Back Pain & Long Standing Disc Extrusion

Clinical Key Points:

This patient suffered with increasingly severe back pain for a decade resulting from a conservatively treated extruded disc protrusion.

History & Prior Treatment:

When presenting to the Spinal Foundation in 1999 he had a left L5/S1 protrusion and right foraminal collection at L4/5. He was averse to surgical intervention. These symptoms initially treated by Physiotherapy, Chiropractic Therapy, Root Blocks, Facet Joint injections have been worsening to the extent that he had to stop football a year ago. Previously he had sharp pains in the lumbosacral junction lasting for seconds but in 2009, the duration of this pain at each event had increased on each occasion. During a flare of symptoms he suffers with such stabbing pain every 30 minutes. The flares may last for 2 weeks and were recurring every 2 to 3 weeks and his sitting , static standing and walking durations were less than 5 minutes.

Distribution of symptoms

His pain manikin reveals aching and stabbing at the lumbosacral junction radiating out into both paravertebral gutters without radiation to the buttocks or legs.

Investigations

Weight bearing X-rays revealed a spasmodic right tilt at L3/4. L5/S1 evidenced a left intradiscal tilt on a balanced Sacrum, at L4/5 a 30% loss in disc height & L5/S1 is small. The pedicles at L3, L4 and L5 were very short. He had facet joint osteophytosis impinging into the foramen at L4/5 and L5/S1.

MRI scans performed in February 2009 revealed a High Intensity Zones at L4/5 & lateral recess stenosis at L5/S1 more marked on the left. The right L5/S1 foramen evidenced marked fibrosis with superior displacement of the nerve. To a lesser extent similar changes were noted on the left-hand side.

His scan in 2007 had evidenced a large left L5/S1 extrusion into the left foramen which subsequently resolved leaving extensive fibrosis behind as a consequence of the persisting irritation from the extruded disc material.

He has absent ankle jerks and sensation is reduced in the left L5 and S1 distributions particularly in the left calf.

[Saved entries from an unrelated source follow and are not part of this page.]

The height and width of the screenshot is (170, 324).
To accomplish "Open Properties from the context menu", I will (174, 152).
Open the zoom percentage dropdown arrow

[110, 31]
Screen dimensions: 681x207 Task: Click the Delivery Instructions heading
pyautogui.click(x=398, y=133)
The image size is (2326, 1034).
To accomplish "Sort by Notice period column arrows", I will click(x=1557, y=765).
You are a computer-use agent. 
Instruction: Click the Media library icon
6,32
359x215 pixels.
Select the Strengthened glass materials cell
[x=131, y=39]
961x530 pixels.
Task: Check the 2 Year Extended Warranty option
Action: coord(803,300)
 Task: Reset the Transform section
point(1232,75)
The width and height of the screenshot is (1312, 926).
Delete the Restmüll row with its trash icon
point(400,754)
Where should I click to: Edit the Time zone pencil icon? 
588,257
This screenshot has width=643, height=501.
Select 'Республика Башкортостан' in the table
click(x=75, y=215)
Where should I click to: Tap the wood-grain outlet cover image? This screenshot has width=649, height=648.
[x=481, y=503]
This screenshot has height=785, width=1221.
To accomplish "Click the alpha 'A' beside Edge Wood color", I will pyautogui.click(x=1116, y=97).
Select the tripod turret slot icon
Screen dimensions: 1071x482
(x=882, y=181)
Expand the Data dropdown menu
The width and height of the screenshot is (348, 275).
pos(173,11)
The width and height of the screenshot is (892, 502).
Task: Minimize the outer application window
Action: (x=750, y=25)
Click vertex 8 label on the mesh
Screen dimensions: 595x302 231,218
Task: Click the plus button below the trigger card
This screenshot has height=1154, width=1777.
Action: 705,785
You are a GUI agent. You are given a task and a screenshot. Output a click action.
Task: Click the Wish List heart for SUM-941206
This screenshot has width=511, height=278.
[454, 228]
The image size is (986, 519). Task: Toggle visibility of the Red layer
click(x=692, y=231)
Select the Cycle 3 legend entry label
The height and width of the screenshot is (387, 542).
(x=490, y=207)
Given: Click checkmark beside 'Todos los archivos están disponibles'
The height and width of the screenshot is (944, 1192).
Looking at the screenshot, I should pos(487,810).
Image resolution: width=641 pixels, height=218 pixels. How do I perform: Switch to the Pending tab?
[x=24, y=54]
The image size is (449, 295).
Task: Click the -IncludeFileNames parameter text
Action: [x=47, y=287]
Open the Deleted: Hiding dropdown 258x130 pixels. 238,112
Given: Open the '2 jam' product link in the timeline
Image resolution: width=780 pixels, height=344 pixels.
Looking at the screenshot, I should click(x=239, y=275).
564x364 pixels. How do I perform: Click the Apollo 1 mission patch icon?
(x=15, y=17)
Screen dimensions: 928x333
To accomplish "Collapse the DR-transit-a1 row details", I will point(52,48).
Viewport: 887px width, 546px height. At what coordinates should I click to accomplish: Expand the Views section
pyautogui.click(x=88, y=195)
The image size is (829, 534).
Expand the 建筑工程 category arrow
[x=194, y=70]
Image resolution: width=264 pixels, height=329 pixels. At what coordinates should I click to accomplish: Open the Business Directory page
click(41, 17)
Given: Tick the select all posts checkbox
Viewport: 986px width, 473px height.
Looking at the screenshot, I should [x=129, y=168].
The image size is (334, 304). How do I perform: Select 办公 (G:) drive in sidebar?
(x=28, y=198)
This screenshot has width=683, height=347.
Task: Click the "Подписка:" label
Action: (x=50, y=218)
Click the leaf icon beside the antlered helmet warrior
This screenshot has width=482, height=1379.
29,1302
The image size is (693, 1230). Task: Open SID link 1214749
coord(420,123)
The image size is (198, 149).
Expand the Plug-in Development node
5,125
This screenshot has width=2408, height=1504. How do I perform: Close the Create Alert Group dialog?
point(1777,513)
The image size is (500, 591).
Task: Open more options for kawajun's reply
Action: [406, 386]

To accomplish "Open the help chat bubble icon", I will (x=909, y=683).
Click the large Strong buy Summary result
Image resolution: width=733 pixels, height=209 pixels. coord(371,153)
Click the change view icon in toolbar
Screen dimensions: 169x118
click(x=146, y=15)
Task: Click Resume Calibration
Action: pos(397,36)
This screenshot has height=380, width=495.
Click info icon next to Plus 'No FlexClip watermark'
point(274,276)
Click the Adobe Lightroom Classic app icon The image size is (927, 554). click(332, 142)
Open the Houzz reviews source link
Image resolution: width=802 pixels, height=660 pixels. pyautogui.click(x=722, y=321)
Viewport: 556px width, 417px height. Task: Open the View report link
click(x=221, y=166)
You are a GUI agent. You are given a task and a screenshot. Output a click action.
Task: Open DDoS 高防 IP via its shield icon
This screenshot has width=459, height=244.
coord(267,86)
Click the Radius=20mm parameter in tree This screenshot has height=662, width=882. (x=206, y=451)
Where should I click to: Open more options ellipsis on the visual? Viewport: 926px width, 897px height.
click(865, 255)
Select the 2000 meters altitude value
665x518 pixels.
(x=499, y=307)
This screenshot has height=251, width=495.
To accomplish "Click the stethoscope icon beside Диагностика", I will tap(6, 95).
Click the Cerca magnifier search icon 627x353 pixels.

Endoscopic Minimally Invasive Spinal Surgery: - November 2009

Right L4/5 and L5/S1 Spinal Probing and Discography,L4/5 – Laser Disc Decompression & L5/S1 – Endoscopic Lumbar Decompression and Foraminoplasty.

On probing L4/5 the anterior facet joint margin and annulus produced back pain on the right. Discography revealed a hamburgershaped enlarged nucleus pulposus with a left foraminal slow leak.

This level was treated with a Laser Disc Decompression using 800 joules 20/20. Depomedrone and Gentamycin were instilled after washout.

On probing L5/S1the anterior facet joint margin produced right sided back pain more intensely. Gas in the disc, facet joint hypertrophy, a parrot peak osteophyte and a large vertebral rim osteophyte were found.

This level was treated with an Endoscopic Lumbar Decompression and Foraminoplasty. After defining the facet joint rim with the laser, the parrot beak osteophyte was removed and the facet joint was undercut to gain epidural access. The Safe Working Zone and epidural space was filled with grey stained scar. The vertebral body rim osteophyte was very prominent. The nerve was cleared of thick scar and the Superior Foraminal Ligament was removed. The nerve was mobilised from the smooth vertebral osteophyte and cleared of scaring down to the inferior pedicle. Endoscopic Intradiscal Discectomy was not required.

Outcome:

He had a post operative flare during weeks 3 & 4 following surgery but thereafter the back pain disappeared and he returned to work at week 5. He is not taking any medication following cessation of the flare. The very occasional ache in his foot resolved during his post-operative Muscle Balance Physiotherapy. He remains pain free.